The histograms of 1000 replicated Z-residual test p-values for the wbc and lwbc models. The red vertical lines in these histograms show the upper bound summaries of these replicated p-values, $p_{min}$. These histograms show that the Z-SW, Z-SF, and Z-AOV with LP tests for both models give a large proportion of p-values greater than 0.05, and the large p-values result in large $p_{min}$ values. In contrast, the replicated Z-AOV with log(wbc) p-values for the lwbc model are almost all smaller than 0.001. The consistently small Z-AOV with log(wbc) p-values further confirm that the log transformation of wbc is inappropriate for modelling the survival time.

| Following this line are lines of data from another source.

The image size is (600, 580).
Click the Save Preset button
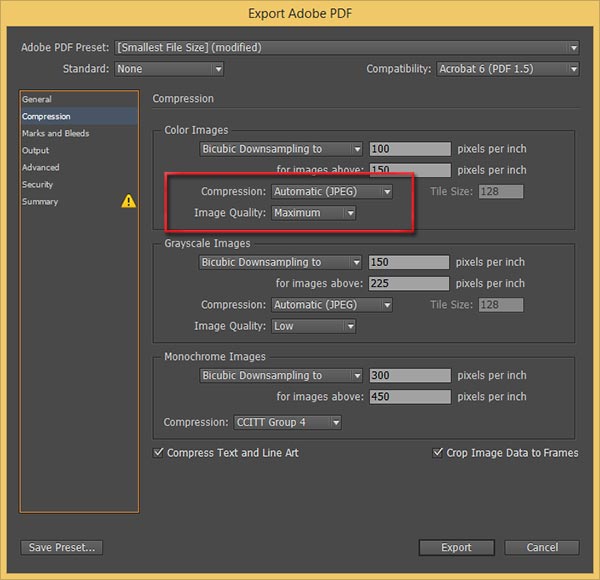pos(62,547)
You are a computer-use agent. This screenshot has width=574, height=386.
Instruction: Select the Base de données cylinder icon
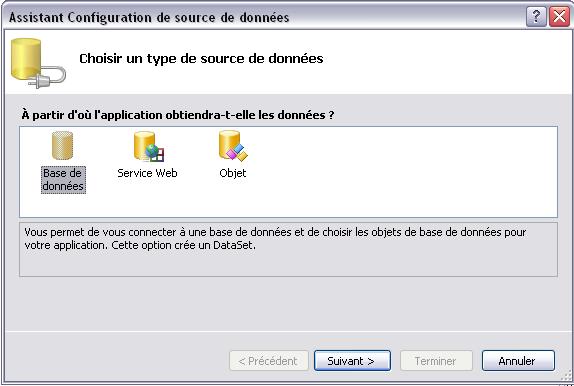coord(62,146)
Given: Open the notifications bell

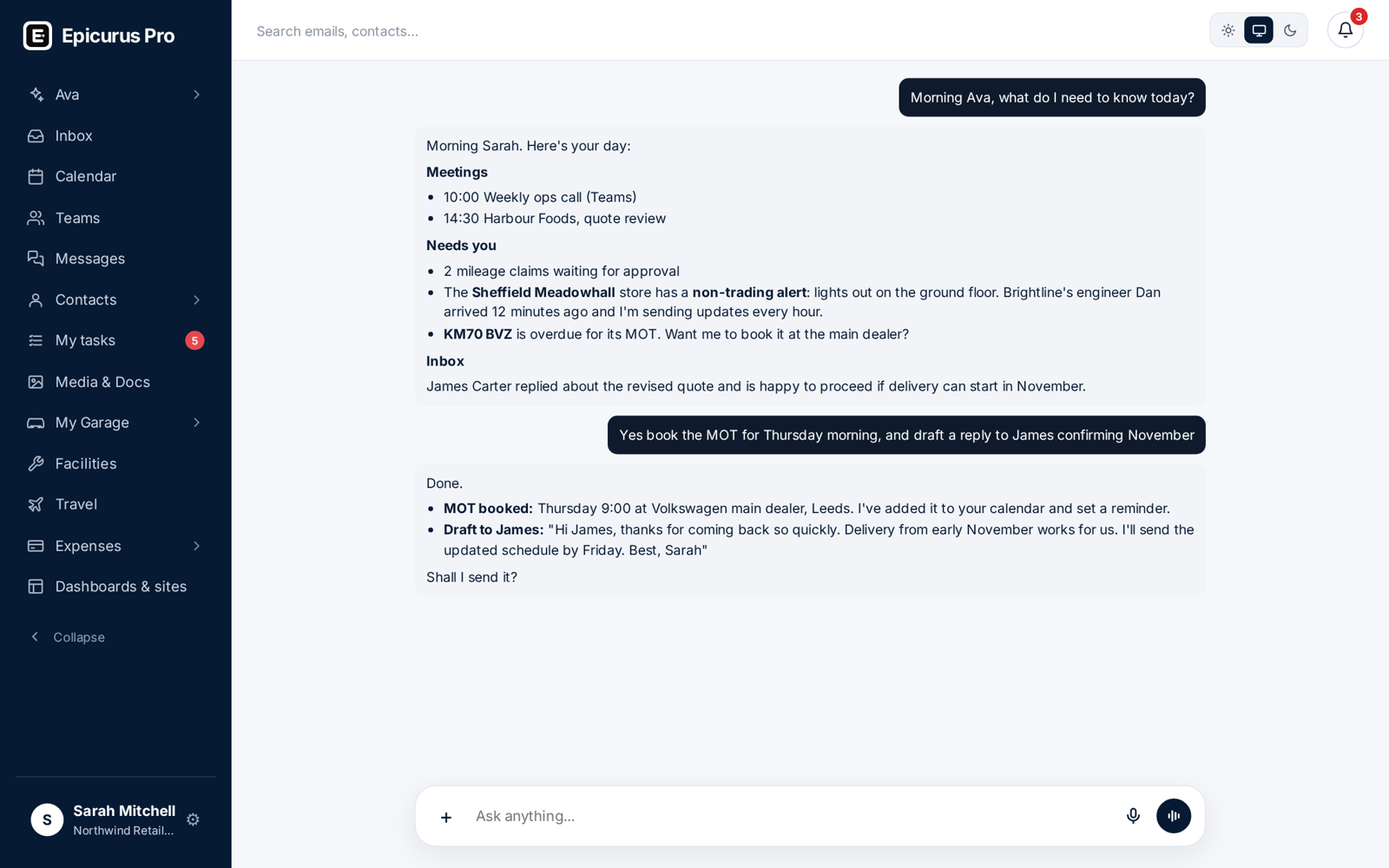Looking at the screenshot, I should click(1345, 30).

par(mfrow = c(4,2),mar=c(4,4,2,2))
hist(sw.LeukSurv.wbc,main="Replicated Z-SW P-values for wbc Model",breaks=20,
     xlab="Z-SW P-values for wbc Model")
abline(v=pmin.sw.LeukSurv.wbc,col="red")
hist(sw.LeukSurv.lwbc,main="Replicated Z-SW P-values for lwbc Model",breaks=20,
     xlab="Z-SW P-values for lwbc Model")
abline(v=pmin.sw.LeukSurv.lwbc,col="red")

hist(sf.LeukSurv.wbc,main="Replicated Z-SF P-values for wbc Model",breaks=20,
     xlab="Z-SF P-values for wbc Model")
abline(v=pmin.sf.LeukSurv.wbc,col="red")
hist(sf.LeukSurv.lwbc,main="Replicated Z-SF P-values for lwbc Model",breaks=20,
     xlab="Z-SF P-values for lwbc Model")
abline(v=pmin.sf.LeukSurv.lwbc,col="red")

hist(anov.LeukSurv.lp.wbc,main="Replicated Z-AOV with LP P-values for wbc Model",breaks=20,
     xlab="Z-AOV with LP P-values for wbc Model")
abline(v=pmin.aov.lp.LeukSurv.wbc,col="red")
hist(anov.LeukSurv.lp.lwbc,main="Replicated Z-AOV with LP P-values for lwbc Model",breaks=20,
     xlab="Z-AOV with LP P-values for lwbc Model")
abline(v=pmin.aov.lp.LeukSurv.lwbc,col="red")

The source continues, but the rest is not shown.